§ **ABOUT THIS EXERCISE**
The lines to repeat are those below from the one containing "Vianočné pozdravy (387, 60)" down to the one containing "Farba (1002, 255)", both included; reproduce them exactly and nothing else.

(Dataset excerpts)

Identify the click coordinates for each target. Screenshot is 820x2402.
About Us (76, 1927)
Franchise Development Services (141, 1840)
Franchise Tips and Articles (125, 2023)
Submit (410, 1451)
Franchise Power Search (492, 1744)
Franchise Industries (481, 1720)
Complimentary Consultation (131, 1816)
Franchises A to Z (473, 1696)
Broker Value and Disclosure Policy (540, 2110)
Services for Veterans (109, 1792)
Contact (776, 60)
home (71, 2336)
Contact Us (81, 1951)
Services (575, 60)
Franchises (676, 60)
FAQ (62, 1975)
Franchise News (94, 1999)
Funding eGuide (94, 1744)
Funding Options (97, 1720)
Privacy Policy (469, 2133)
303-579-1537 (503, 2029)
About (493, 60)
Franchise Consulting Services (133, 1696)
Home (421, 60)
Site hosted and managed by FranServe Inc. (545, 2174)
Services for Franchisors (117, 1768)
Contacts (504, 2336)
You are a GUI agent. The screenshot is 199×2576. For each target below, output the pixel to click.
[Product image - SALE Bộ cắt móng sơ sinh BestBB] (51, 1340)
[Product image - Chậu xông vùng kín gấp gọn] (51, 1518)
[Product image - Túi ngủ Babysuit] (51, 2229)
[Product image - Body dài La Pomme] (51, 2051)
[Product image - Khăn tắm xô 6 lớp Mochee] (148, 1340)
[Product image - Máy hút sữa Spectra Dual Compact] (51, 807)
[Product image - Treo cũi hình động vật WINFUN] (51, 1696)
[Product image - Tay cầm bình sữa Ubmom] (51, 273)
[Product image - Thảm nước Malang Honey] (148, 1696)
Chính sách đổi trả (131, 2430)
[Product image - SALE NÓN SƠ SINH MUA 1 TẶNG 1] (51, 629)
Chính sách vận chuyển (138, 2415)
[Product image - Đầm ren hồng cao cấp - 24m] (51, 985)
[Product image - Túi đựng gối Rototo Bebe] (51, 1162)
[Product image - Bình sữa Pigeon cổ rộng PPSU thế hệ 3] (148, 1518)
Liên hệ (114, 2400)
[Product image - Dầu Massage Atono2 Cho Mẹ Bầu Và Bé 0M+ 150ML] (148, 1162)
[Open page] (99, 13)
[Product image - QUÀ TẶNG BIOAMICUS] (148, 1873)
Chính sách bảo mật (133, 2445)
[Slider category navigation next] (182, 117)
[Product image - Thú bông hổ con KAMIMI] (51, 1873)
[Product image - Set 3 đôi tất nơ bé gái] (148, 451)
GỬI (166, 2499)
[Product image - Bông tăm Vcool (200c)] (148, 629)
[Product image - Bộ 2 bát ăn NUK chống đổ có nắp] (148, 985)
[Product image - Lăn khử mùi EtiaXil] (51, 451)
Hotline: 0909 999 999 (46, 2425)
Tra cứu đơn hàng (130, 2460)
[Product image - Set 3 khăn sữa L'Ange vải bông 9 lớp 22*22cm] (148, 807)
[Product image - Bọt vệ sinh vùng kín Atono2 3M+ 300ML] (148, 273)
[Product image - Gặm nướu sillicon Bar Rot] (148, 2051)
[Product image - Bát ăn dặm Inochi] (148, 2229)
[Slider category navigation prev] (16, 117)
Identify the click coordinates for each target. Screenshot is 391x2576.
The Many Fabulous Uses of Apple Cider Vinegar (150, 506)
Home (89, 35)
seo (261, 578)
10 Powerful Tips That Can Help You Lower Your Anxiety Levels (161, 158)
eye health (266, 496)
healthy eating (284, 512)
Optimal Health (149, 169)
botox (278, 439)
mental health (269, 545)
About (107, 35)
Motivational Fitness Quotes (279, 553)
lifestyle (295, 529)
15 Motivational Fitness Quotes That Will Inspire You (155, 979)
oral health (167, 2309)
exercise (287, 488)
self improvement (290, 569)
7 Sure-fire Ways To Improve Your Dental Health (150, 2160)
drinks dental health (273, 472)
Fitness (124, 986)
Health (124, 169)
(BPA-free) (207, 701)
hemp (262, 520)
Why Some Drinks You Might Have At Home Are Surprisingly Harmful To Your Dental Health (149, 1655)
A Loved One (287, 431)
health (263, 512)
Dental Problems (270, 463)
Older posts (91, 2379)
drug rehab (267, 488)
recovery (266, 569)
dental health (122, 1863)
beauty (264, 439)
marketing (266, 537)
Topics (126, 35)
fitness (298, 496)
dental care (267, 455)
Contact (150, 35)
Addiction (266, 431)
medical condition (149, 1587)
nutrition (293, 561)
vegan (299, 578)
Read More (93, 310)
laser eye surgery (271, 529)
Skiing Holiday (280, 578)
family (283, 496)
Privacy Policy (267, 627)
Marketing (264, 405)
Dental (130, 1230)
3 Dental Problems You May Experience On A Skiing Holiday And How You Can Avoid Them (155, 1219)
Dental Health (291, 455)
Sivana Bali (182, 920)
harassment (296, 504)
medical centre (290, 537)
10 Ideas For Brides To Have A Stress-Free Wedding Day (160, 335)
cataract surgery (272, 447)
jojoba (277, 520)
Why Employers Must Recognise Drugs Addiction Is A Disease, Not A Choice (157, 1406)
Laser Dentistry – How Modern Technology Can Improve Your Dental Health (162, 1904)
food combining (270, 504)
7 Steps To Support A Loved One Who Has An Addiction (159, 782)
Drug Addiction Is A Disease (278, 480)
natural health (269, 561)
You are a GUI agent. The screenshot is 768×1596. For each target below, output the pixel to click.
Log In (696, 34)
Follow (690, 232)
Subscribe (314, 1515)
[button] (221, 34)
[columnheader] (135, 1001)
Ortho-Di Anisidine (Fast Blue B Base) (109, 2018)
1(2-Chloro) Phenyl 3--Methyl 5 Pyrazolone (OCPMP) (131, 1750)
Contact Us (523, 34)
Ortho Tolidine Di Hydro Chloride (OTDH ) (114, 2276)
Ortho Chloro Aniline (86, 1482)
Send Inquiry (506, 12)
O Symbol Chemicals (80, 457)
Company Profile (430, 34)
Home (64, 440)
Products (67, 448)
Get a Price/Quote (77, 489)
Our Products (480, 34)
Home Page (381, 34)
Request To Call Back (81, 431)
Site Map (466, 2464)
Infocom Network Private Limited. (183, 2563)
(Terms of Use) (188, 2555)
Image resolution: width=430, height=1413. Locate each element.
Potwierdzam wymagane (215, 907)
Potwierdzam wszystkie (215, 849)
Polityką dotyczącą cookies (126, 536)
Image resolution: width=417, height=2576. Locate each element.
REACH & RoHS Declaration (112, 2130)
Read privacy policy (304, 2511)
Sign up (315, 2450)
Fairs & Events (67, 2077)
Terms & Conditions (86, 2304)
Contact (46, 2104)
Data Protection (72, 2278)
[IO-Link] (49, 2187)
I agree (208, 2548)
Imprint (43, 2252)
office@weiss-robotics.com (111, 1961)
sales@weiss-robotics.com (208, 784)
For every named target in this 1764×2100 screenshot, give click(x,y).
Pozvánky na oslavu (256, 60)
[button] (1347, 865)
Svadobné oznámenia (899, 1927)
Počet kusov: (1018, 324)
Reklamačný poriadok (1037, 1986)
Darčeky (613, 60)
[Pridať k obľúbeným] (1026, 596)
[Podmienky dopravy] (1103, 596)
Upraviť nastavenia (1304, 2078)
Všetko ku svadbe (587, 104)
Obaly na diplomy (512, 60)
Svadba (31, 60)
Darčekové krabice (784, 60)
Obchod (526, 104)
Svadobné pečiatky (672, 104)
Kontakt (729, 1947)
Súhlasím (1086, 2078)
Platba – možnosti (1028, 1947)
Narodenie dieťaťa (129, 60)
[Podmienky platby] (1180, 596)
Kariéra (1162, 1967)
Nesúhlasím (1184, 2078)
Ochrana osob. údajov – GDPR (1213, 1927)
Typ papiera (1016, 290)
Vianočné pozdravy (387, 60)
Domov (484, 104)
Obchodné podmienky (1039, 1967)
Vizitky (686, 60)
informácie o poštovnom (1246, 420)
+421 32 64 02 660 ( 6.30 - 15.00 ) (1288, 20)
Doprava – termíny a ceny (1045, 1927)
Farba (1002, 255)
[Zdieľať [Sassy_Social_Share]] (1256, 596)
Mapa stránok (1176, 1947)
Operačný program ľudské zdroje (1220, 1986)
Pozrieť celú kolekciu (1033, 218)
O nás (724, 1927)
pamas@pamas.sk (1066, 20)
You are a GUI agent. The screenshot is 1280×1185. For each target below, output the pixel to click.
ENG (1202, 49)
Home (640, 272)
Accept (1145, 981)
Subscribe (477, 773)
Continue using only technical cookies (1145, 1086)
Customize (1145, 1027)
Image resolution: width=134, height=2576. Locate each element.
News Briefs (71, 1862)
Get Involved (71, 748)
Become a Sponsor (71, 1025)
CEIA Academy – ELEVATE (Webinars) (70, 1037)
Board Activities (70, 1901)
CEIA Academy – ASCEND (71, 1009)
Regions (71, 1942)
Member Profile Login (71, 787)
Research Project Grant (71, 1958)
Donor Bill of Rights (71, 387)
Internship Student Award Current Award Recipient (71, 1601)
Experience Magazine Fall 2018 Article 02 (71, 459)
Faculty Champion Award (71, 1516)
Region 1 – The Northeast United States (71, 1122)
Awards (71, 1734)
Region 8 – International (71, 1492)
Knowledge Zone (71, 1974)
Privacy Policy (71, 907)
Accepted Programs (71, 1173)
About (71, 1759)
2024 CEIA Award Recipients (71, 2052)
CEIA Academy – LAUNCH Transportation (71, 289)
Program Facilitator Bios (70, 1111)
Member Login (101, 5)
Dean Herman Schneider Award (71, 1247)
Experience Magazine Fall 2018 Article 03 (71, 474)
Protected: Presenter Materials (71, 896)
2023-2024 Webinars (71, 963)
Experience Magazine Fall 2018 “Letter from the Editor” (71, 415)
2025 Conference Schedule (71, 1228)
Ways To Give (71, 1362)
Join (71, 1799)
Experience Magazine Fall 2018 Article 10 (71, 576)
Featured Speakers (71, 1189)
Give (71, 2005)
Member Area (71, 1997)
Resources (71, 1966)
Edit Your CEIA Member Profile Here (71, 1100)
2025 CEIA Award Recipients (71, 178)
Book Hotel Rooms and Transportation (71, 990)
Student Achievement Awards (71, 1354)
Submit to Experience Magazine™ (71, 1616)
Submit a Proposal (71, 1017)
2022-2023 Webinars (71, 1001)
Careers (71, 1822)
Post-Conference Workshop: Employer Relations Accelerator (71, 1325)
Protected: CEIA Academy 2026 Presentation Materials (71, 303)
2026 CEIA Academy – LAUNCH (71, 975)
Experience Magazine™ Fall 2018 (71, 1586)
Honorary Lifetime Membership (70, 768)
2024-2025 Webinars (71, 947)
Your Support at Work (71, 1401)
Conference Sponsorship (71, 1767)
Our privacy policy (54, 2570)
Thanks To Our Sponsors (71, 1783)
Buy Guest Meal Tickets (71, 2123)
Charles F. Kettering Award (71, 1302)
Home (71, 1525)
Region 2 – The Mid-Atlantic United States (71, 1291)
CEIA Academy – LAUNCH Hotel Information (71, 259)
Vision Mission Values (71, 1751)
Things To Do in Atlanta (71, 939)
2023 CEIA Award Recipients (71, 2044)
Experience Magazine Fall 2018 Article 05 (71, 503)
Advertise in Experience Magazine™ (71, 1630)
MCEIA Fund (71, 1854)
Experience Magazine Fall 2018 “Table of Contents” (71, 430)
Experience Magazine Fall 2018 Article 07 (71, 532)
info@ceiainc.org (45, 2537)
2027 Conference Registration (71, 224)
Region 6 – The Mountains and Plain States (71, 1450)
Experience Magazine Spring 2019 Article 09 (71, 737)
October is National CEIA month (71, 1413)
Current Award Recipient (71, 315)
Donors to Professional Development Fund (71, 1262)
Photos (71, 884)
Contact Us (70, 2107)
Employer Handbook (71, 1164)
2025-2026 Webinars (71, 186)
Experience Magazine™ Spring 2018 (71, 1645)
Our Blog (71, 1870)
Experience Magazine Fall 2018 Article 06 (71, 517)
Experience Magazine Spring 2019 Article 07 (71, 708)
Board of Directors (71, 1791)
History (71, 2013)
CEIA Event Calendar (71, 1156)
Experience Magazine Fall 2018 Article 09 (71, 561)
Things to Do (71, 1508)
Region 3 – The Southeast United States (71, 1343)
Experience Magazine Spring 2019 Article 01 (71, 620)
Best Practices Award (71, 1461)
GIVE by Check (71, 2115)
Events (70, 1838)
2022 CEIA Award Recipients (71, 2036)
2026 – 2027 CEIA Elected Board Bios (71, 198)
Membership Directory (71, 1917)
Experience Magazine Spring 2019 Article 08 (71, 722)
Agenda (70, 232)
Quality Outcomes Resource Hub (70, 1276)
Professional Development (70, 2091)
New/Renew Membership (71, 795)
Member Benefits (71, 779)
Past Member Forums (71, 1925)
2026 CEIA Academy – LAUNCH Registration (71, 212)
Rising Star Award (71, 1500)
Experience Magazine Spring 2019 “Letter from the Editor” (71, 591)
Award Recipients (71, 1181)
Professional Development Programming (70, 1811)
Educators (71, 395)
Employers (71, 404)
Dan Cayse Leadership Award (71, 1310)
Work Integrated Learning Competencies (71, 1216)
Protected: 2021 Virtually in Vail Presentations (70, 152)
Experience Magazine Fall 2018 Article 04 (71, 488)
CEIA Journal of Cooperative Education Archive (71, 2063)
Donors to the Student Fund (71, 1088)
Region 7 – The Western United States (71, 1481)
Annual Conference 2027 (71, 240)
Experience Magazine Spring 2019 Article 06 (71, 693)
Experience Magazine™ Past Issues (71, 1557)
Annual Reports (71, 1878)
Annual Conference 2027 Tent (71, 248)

§ **YOUR SOLUTION**
Vianočné pozdravy (387, 60)
Domov (484, 104)
Obchodné podmienky (1039, 1967)
Vizitky (686, 60)
informácie o poštovnom (1246, 420)
+421 32 64 02 660 ( 6.30 - 15.00 ) (1288, 20)
Doprava – termíny a ceny (1045, 1927)
Farba (1002, 255)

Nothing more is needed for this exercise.